Tennis fans from across globe join famous Wimbledon queue
First in line was Stuart Bere, from Lincolnshire, the third time he has managed that feat since 2011.
Tennis fans from as far away as India and Japan were among the first through the gates on day one of Wimbledon.
Dedicated grand slam enthusiasts spent up to two nights camping outside the All England Club for a chance to grab premium tickets as the tournament begins.
First in line on Monday morning was Stuart Bere, 44, from Lincolnshire, the third time he has managed that feat since 2011.
The civil servant, who arrived at 5.30am on Saturday, praised the “well organised” queuing system and “happy” atmosphere among waiting fans.
“I don’t have to get a plane out of the country, you’ve got to drive, park up and you’ve got the tennis,” he said.
“This is the cheapest way of doing it.”
Mr Bere said he enjoyed meeting new people in the queue each year and praised the “great entertainment” on offer at Wimbledon, particularly on Centre Court.
“In the heat of a good match, it’s like a cauldron of joy or light, it’s really hard to describe, you have to be there,” he added.
Stood next to him, at second and third spot in the queue, were Neil Williams, 56, and his 26-year-old son Shaun, who set off at midnight on Friday from Barry, near Cardiff in Wales.
The pair, who have been visiting Wimbledon for a decade, have made friends from all over the world by being regular overnight campers.
Neil Williams said: “As the years have gone by, because we’ve made some good friends here, we see it as a week’s holiday.
“It’s almost now that a large part of it is catching up with friends.”
He admitted that other friends think he is “mad” to spend two days queuing to watch tennis, but emphasised that Wimbledon was a special place.
“I love tennis and Wimbledon is the most iconic tournament in the world,” he added.
Also near the front of the queue was Abhishek Naik, 35, from Mumbai, who headed straight to Wimbledon after his flight landed at Heathrow Airport on Saturday.
“It’s just such a nice atmosphere,” he said.
“I met some incredible people talking about tennis.
“There was no alone time other than when you’re sleeping.”
Mr Naik said he had been waiting a long time for the opportunity to see Wimbledon’s famous grass courts.
“When they first gave us the queue cards I had goosebumps,” he added.
Twins Sue and Helen Love, 55, originally from Scotland, brought books, cards and even a portable DVD player to keep themselves amused in the queue since Saturday.
“Everybody is in good spirits, I think because of the weather,” said Sue.
The pair, heading to Number 2 Court to watch up-and-coming Greek player Stefanos Tsitsipas, are also big Andy Murray fans.

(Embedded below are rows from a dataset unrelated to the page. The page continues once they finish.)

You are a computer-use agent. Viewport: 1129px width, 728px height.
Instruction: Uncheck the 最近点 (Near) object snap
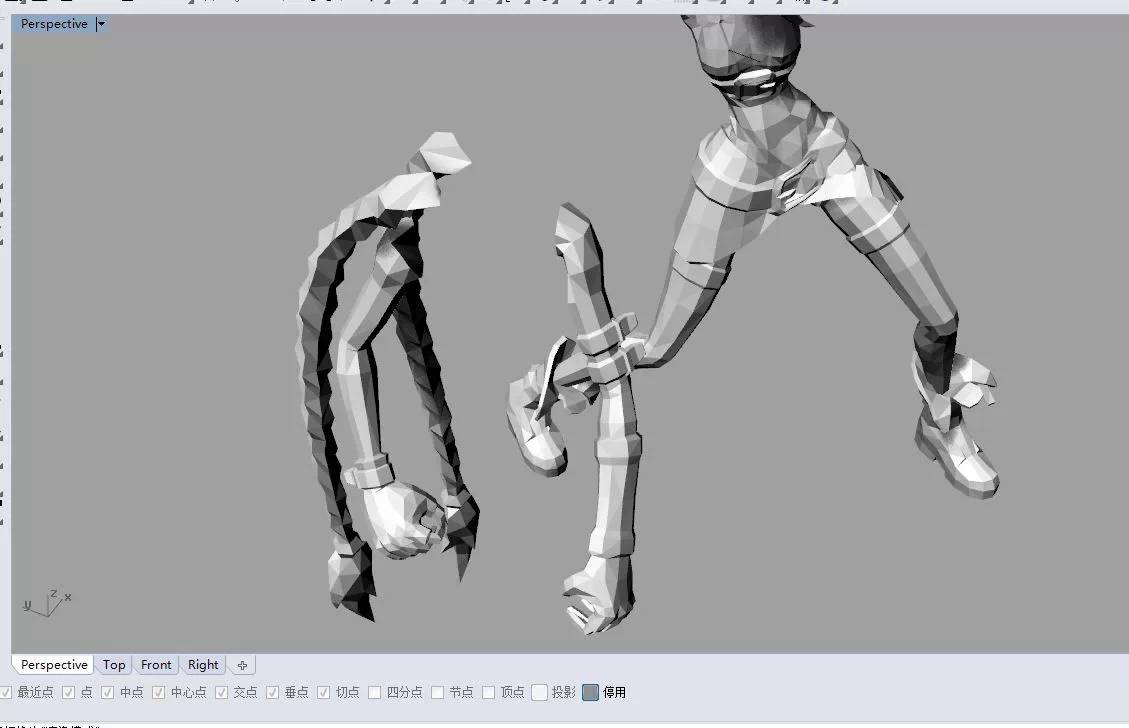pos(7,691)
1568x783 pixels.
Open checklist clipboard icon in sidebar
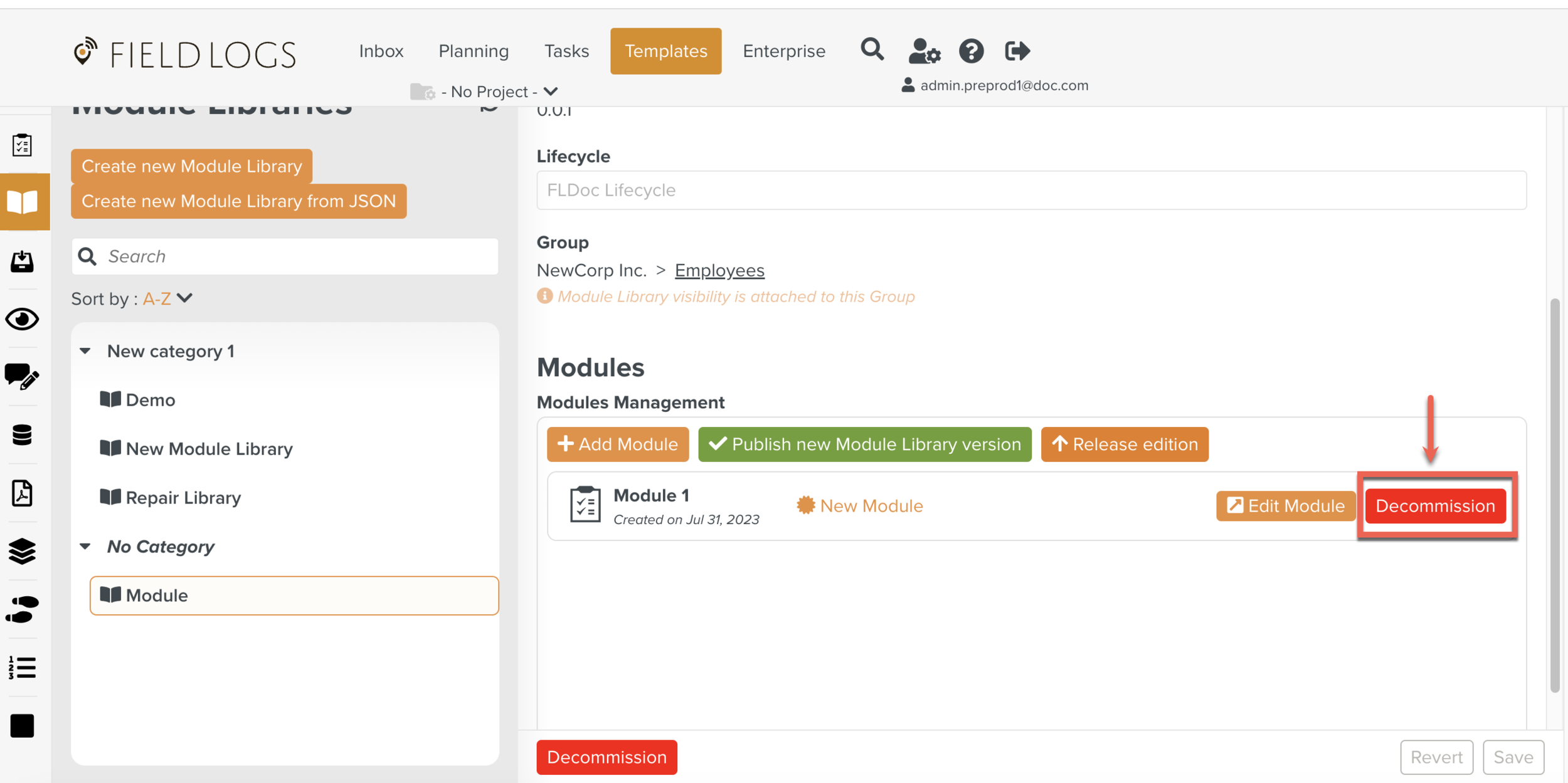(x=23, y=145)
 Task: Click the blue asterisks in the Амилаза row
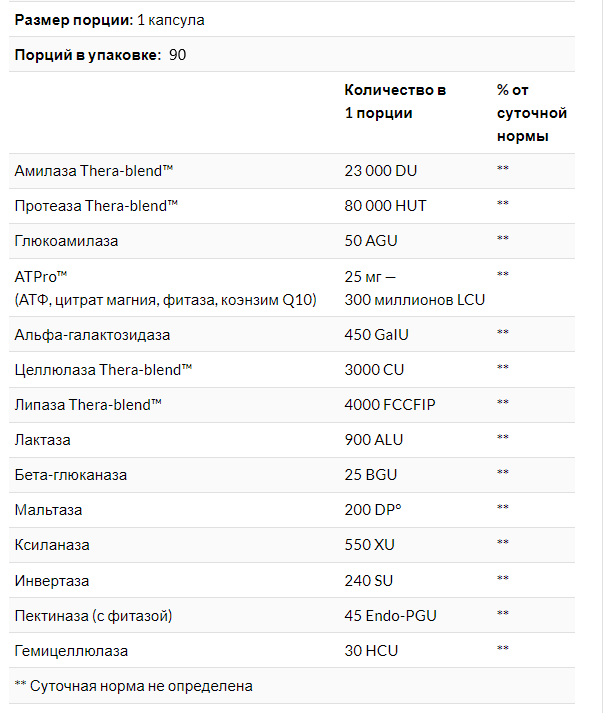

Helen Love said: “I don’t think he will make it back as a singles player, but he’s enjoying himself which is the main thing.”
Hibiki Manai, 25, from Okinawa in Japan, camped for two nights with his friend Sora Arathoon, 25, a British Japanese student in Belgium.
“To be honest, it’s not comfortable for me, but I think it’s a very good experience for me,” Mr Manai admitted.
Mr Arathoon, returning for his fourth year, said Wimbledon represented a “dream place” for tennis fans around the world.
Last year, a total of 473,169 people attended Wimbledon across the 13 days of the tournament.
The competition kicks off on Monday with Novak Djokovic beginning the defence of his men’s singles title on Centre Court from 1pm.